__EXTRACTED INFORMATION__
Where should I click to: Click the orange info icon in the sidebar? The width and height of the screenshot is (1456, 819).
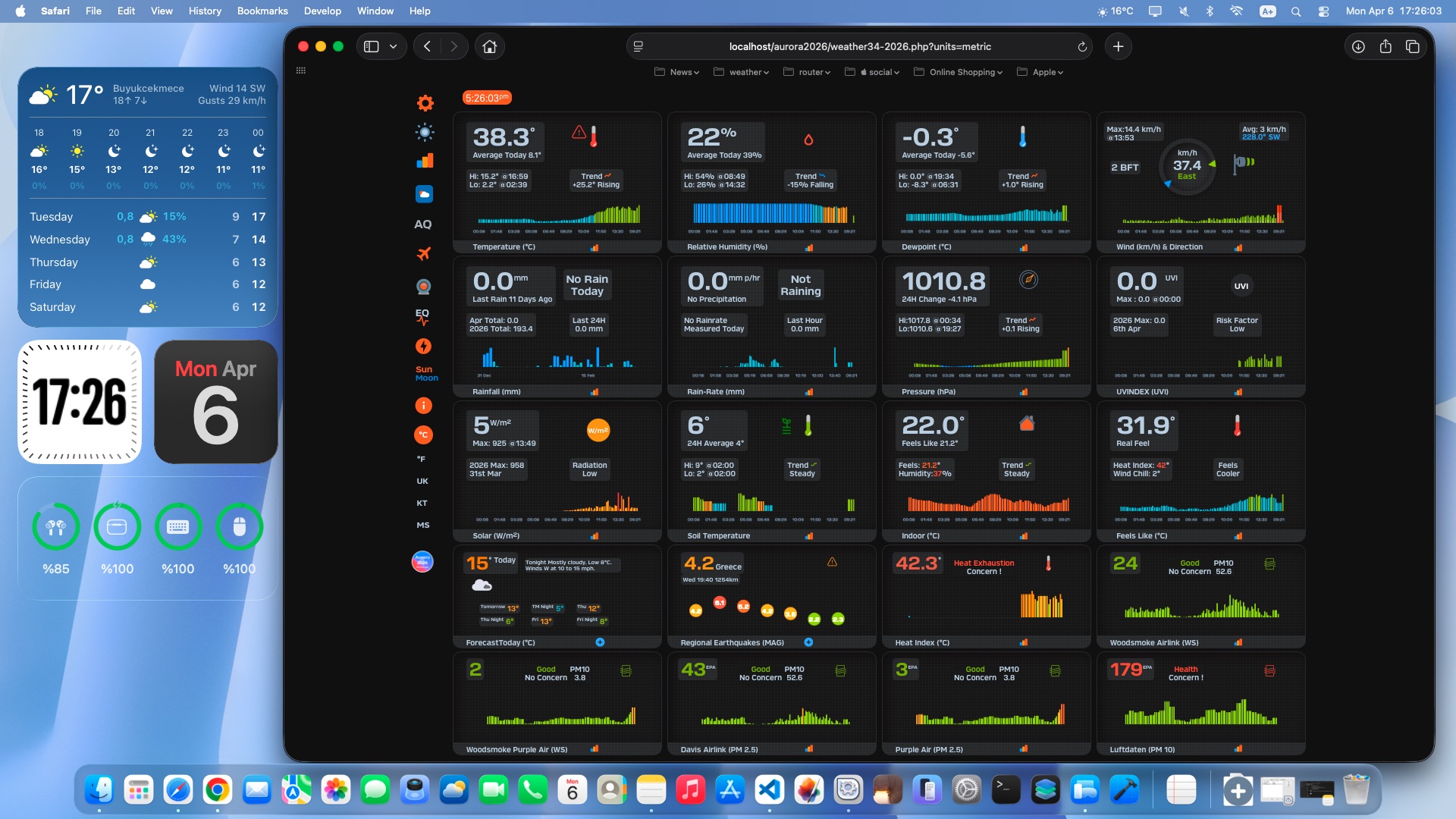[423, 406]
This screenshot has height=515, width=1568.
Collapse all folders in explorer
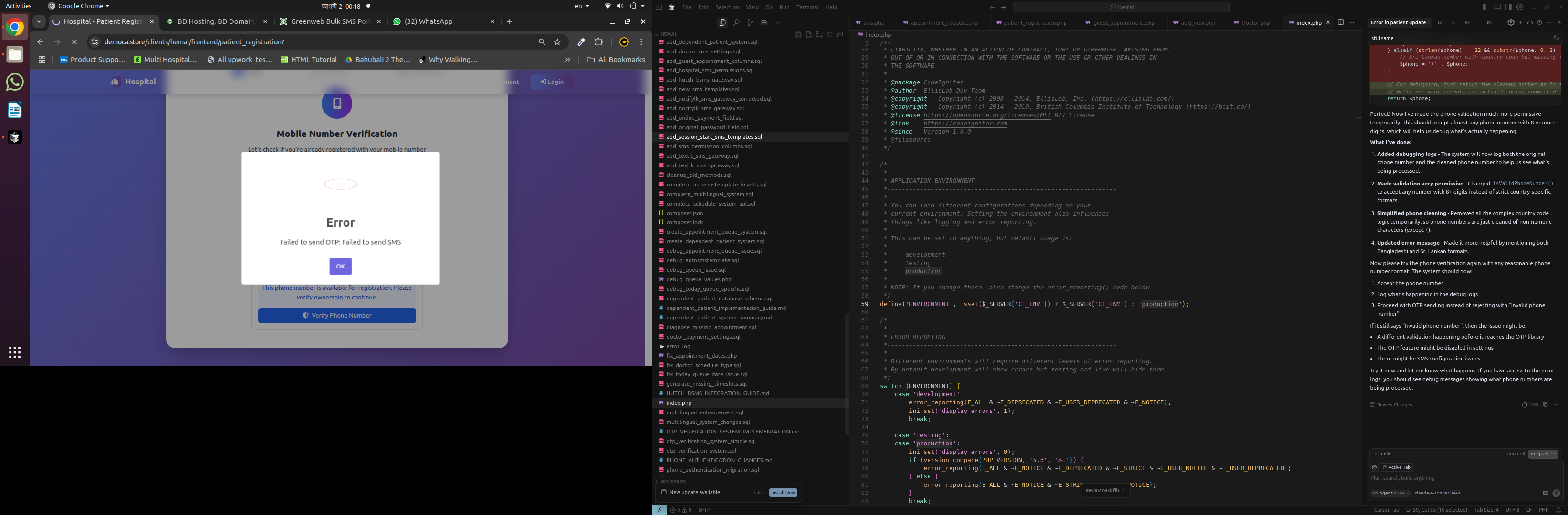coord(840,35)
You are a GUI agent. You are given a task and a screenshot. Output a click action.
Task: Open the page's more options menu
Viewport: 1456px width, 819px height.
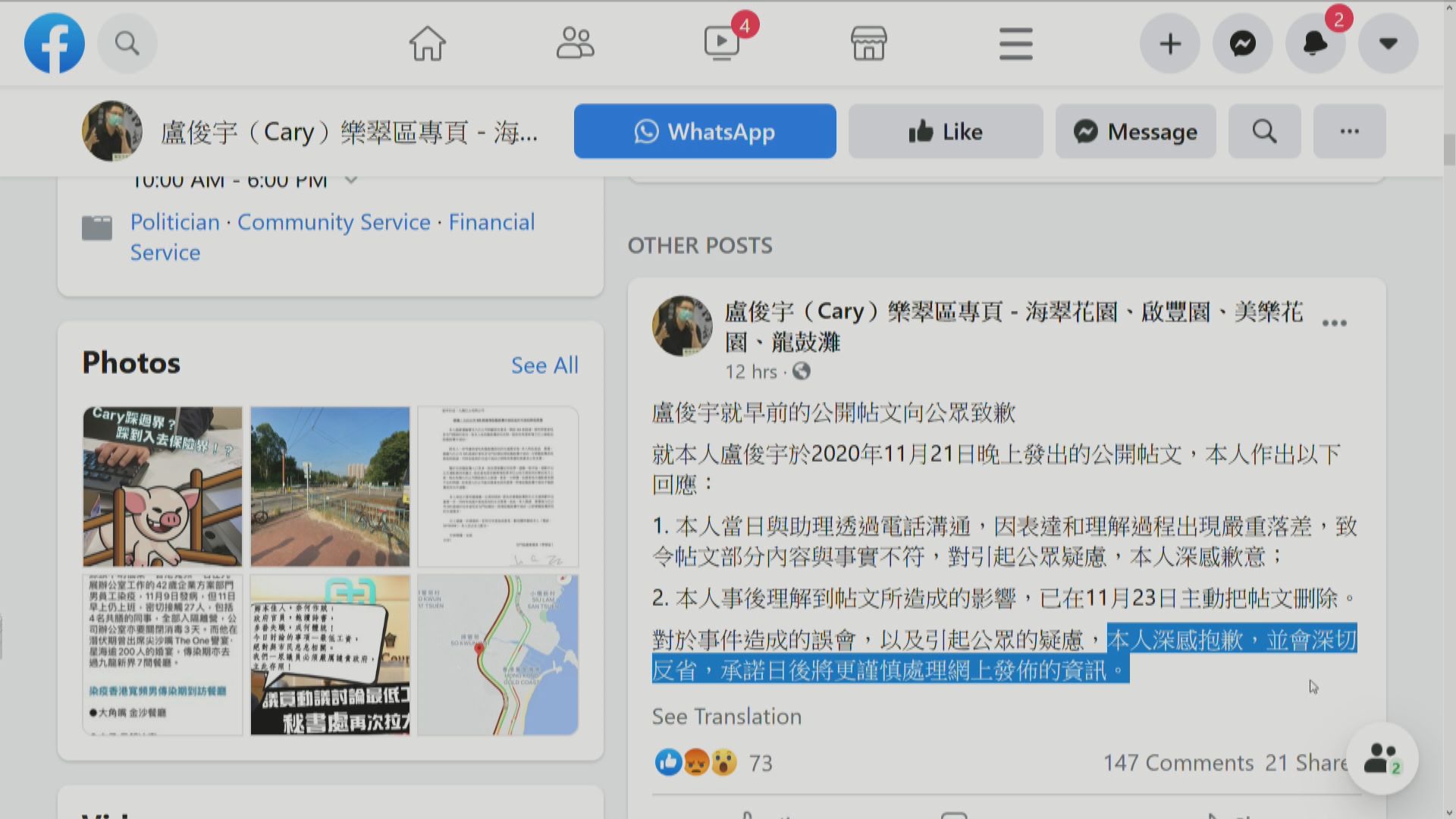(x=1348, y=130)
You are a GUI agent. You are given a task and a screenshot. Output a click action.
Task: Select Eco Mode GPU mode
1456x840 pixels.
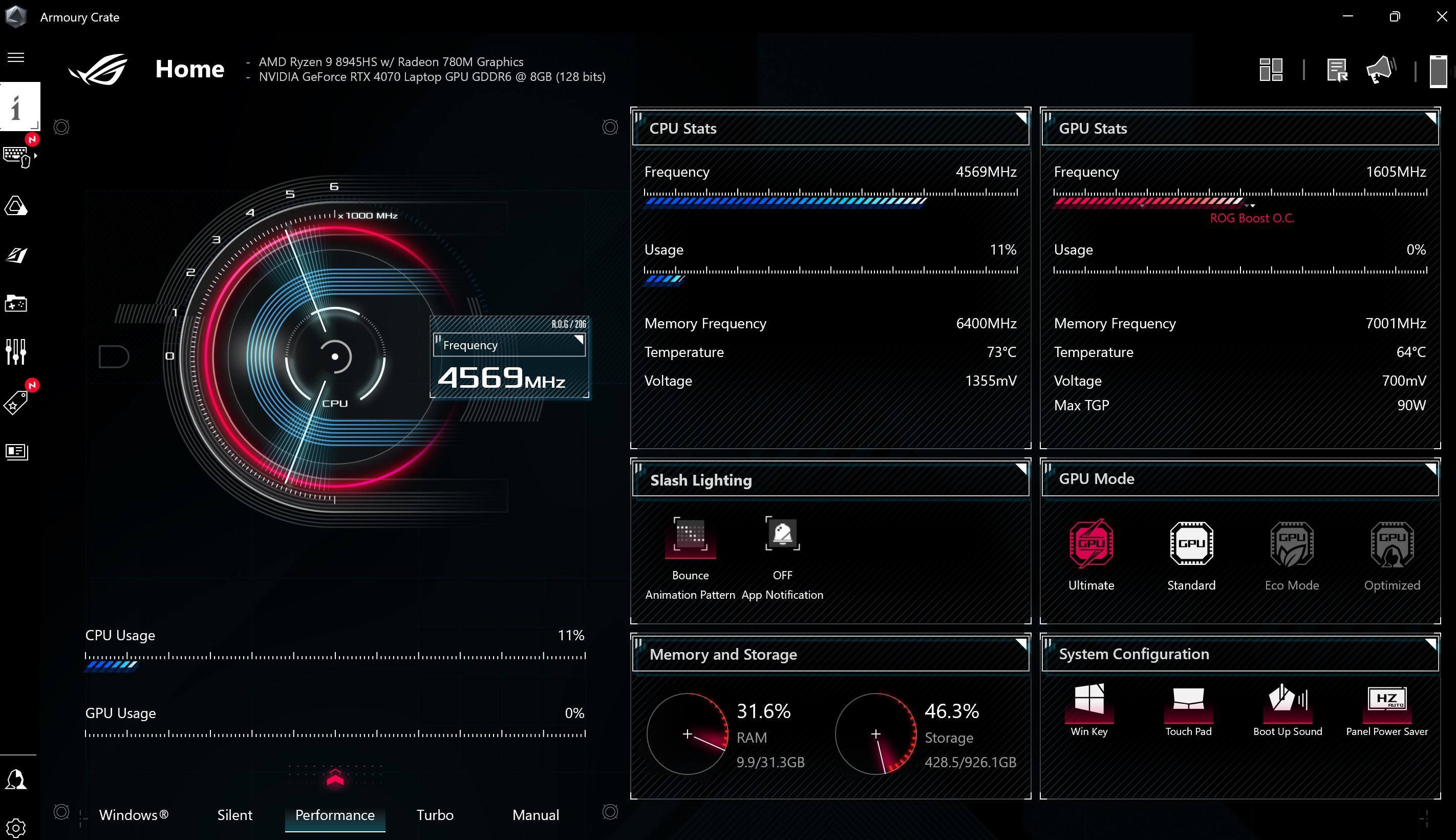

__ASSIGNED TASK__
Where a line contains "This screenshot has height=515, width=1568.", begin there and transcribe every line through the last one of the records above, exactly and with no pictures.

__TASK RESPONSE__
This screenshot has height=515, width=1568.
Collapse all folders in explorer
coord(840,35)
You are a GUI agent. You are given a task and a screenshot. Output a click action.
Task: Open the page's more options menu
Viewport: 1456px width, 819px height.
(x=1348, y=130)
You are a GUI agent. You are given a task and a screenshot. Output a click action.
Task: Select Eco Mode GPU mode
1456x840 pixels.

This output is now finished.